* TASK GOAL:
The entries below are to be reproduced in full, exactly as written.

━━ TASK DATA ━━

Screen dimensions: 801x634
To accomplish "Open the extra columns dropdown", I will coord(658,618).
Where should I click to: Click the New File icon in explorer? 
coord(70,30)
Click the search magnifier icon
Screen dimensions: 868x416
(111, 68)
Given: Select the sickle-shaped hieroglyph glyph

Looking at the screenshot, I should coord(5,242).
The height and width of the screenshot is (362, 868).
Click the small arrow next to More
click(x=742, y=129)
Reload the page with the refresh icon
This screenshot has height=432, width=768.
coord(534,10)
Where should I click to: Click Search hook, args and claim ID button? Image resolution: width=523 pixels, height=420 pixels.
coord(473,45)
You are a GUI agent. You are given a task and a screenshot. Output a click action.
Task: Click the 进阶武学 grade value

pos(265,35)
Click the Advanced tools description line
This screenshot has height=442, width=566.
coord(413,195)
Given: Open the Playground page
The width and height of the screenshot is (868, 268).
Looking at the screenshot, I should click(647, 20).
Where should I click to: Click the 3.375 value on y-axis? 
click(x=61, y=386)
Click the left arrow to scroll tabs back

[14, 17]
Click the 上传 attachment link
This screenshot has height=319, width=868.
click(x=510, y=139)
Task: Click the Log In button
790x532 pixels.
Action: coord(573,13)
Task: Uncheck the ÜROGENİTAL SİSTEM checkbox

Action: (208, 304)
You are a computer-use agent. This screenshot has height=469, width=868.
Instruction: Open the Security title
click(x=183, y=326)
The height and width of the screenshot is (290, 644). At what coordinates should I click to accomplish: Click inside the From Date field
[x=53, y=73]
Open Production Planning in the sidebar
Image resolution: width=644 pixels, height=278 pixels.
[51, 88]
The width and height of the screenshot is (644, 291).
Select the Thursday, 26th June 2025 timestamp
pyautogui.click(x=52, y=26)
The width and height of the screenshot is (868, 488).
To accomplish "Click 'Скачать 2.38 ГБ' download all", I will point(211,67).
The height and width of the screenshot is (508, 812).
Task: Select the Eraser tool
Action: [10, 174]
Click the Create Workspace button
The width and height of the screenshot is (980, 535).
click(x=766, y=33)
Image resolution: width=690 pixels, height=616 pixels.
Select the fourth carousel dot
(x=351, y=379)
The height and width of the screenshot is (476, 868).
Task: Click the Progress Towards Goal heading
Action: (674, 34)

━━━

* WRITTEN SOLUTION:
Screen dimensions: 801x634
To accomplish "Open the extra columns dropdown", I will coord(658,618).
Where should I click to: Click the New File icon in explorer? 
coord(70,30)
Click the search magnifier icon
Screen dimensions: 868x416
(111, 68)
Given: Select the sickle-shaped hieroglyph glyph

Looking at the screenshot, I should coord(5,242).
The height and width of the screenshot is (362, 868).
Click the small arrow next to More
click(x=742, y=129)
Reload the page with the refresh icon
This screenshot has height=432, width=768.
coord(534,10)
Where should I click to: Click Search hook, args and claim ID button? Image resolution: width=523 pixels, height=420 pixels.
coord(473,45)
You are a GUI agent. You are given a task and a screenshot. Output a click action.
Task: Click the 进阶武学 grade value

pos(265,35)
Click the Advanced tools description line
This screenshot has height=442, width=566.
coord(413,195)
Given: Open the Playground page
The width and height of the screenshot is (868, 268).
Looking at the screenshot, I should click(647, 20).
Where should I click to: Click the 3.375 value on y-axis? 
click(x=61, y=386)
Click the left arrow to scroll tabs back

[14, 17]
Click the 上传 attachment link
This screenshot has height=319, width=868.
click(x=510, y=139)
Task: Click the Log In button
790x532 pixels.
Action: coord(573,13)
Task: Uncheck the ÜROGENİTAL SİSTEM checkbox

Action: (208, 304)
You are a computer-use agent. This screenshot has height=469, width=868.
Instruction: Open the Security title
click(x=183, y=326)
The height and width of the screenshot is (290, 644). At what coordinates should I click to accomplish: Click inside the From Date field
[x=53, y=73]
Open Production Planning in the sidebar
Image resolution: width=644 pixels, height=278 pixels.
[51, 88]
The width and height of the screenshot is (644, 291).
Select the Thursday, 26th June 2025 timestamp
pyautogui.click(x=52, y=26)
The width and height of the screenshot is (868, 488).
To accomplish "Click 'Скачать 2.38 ГБ' download all", I will point(211,67).
The height and width of the screenshot is (508, 812).
Task: Select the Eraser tool
Action: [10, 174]
Click the Create Workspace button
The width and height of the screenshot is (980, 535).
click(x=766, y=33)
Image resolution: width=690 pixels, height=616 pixels.
Select the fourth carousel dot
(x=351, y=379)
The height and width of the screenshot is (476, 868).
Task: Click the Progress Towards Goal heading
Action: (674, 34)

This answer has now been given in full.